+++ Extracted records

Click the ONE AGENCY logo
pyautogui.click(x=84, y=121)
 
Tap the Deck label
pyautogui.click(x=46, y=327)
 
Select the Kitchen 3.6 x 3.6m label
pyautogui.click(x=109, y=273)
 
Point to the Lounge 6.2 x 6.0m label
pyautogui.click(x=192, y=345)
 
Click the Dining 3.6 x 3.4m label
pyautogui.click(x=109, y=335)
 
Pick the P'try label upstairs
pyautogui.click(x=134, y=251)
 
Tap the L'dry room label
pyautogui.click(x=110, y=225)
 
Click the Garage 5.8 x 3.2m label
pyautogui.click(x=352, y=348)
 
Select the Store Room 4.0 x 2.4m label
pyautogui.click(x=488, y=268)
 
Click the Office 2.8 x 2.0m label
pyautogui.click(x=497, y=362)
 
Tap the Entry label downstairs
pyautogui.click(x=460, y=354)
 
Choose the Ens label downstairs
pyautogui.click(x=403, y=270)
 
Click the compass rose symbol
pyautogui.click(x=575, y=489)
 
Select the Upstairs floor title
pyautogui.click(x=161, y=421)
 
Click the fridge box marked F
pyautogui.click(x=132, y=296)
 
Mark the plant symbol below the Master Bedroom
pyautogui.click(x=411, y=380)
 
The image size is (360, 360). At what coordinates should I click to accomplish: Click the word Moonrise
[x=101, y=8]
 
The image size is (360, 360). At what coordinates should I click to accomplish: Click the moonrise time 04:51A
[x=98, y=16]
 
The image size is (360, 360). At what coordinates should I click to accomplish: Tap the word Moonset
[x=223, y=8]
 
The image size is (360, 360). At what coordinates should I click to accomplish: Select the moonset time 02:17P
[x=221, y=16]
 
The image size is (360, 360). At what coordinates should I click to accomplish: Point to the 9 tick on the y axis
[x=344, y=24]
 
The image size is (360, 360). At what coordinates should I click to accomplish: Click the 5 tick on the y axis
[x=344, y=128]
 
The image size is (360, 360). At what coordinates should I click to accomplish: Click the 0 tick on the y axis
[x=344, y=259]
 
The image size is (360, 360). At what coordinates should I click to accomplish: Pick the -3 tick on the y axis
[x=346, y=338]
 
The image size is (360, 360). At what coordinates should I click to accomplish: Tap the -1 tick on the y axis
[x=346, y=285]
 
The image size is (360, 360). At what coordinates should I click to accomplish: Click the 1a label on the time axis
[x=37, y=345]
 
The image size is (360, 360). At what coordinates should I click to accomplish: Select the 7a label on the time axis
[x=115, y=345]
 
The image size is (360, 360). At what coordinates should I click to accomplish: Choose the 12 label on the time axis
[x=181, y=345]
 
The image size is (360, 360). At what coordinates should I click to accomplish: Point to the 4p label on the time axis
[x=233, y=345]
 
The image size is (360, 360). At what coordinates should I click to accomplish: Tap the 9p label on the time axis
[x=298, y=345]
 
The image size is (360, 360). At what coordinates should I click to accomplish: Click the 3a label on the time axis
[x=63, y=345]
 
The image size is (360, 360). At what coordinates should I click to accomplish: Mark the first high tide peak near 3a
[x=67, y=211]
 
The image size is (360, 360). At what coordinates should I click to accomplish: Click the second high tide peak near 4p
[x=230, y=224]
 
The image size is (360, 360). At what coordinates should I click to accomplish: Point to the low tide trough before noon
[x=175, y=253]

++++++

## Task description
Return the lines of the data above, keeping every character unchanged.

## The completed task
Click the ONE AGENCY logo
pyautogui.click(x=84, y=121)
 
Tap the Deck label
pyautogui.click(x=46, y=327)
 
Select the Kitchen 3.6 x 3.6m label
pyautogui.click(x=109, y=273)
 
Point to the Lounge 6.2 x 6.0m label
pyautogui.click(x=192, y=345)
 
Click the Dining 3.6 x 3.4m label
pyautogui.click(x=109, y=335)
 
Pick the P'try label upstairs
pyautogui.click(x=134, y=251)
 
Tap the L'dry room label
pyautogui.click(x=110, y=225)
 
Click the Garage 5.8 x 3.2m label
pyautogui.click(x=352, y=348)
 
Select the Store Room 4.0 x 2.4m label
pyautogui.click(x=488, y=268)
 
Click the Office 2.8 x 2.0m label
pyautogui.click(x=497, y=362)
 
Tap the Entry label downstairs
pyautogui.click(x=460, y=354)
 
Choose the Ens label downstairs
pyautogui.click(x=403, y=270)
 
Click the compass rose symbol
pyautogui.click(x=575, y=489)
 
Select the Upstairs floor title
pyautogui.click(x=161, y=421)
 
Click the fridge box marked F
pyautogui.click(x=132, y=296)
 
Mark the plant symbol below the Master Bedroom
pyautogui.click(x=411, y=380)
 
The image size is (360, 360). At what coordinates should I click to accomplish: Click the word Moonrise
[x=101, y=8]
 
The image size is (360, 360). At what coordinates should I click to accomplish: Click the moonrise time 04:51A
[x=98, y=16]
 
The image size is (360, 360). At what coordinates should I click to accomplish: Tap the word Moonset
[x=223, y=8]
 
The image size is (360, 360). At what coordinates should I click to accomplish: Select the moonset time 02:17P
[x=221, y=16]
 
The image size is (360, 360). At what coordinates should I click to accomplish: Point to the 9 tick on the y axis
[x=344, y=24]
 
The image size is (360, 360). At what coordinates should I click to accomplish: Click the 5 tick on the y axis
[x=344, y=128]
 
The image size is (360, 360). At what coordinates should I click to accomplish: Click the 0 tick on the y axis
[x=344, y=259]
 
The image size is (360, 360). At what coordinates should I click to accomplish: Pick the -3 tick on the y axis
[x=346, y=338]
 
The image size is (360, 360). At what coordinates should I click to accomplish: Tap the -1 tick on the y axis
[x=346, y=285]
 
The image size is (360, 360). At what coordinates should I click to accomplish: Click the 1a label on the time axis
[x=37, y=345]
 
The image size is (360, 360). At what coordinates should I click to accomplish: Select the 7a label on the time axis
[x=115, y=345]
 
The image size is (360, 360). At what coordinates should I click to accomplish: Choose the 12 label on the time axis
[x=181, y=345]
 
The image size is (360, 360). At what coordinates should I click to accomplish: Point to the 4p label on the time axis
[x=233, y=345]
 
The image size is (360, 360). At what coordinates should I click to accomplish: Tap the 9p label on the time axis
[x=298, y=345]
 
The image size is (360, 360). At what coordinates should I click to accomplish: Click the 3a label on the time axis
[x=63, y=345]
 
The image size is (360, 360). At what coordinates should I click to accomplish: Mark the first high tide peak near 3a
[x=67, y=211]
 
The image size is (360, 360). At what coordinates should I click to accomplish: Click the second high tide peak near 4p
[x=230, y=224]
 
The image size is (360, 360). At what coordinates should I click to accomplish: Point to the low tide trough before noon
[x=175, y=253]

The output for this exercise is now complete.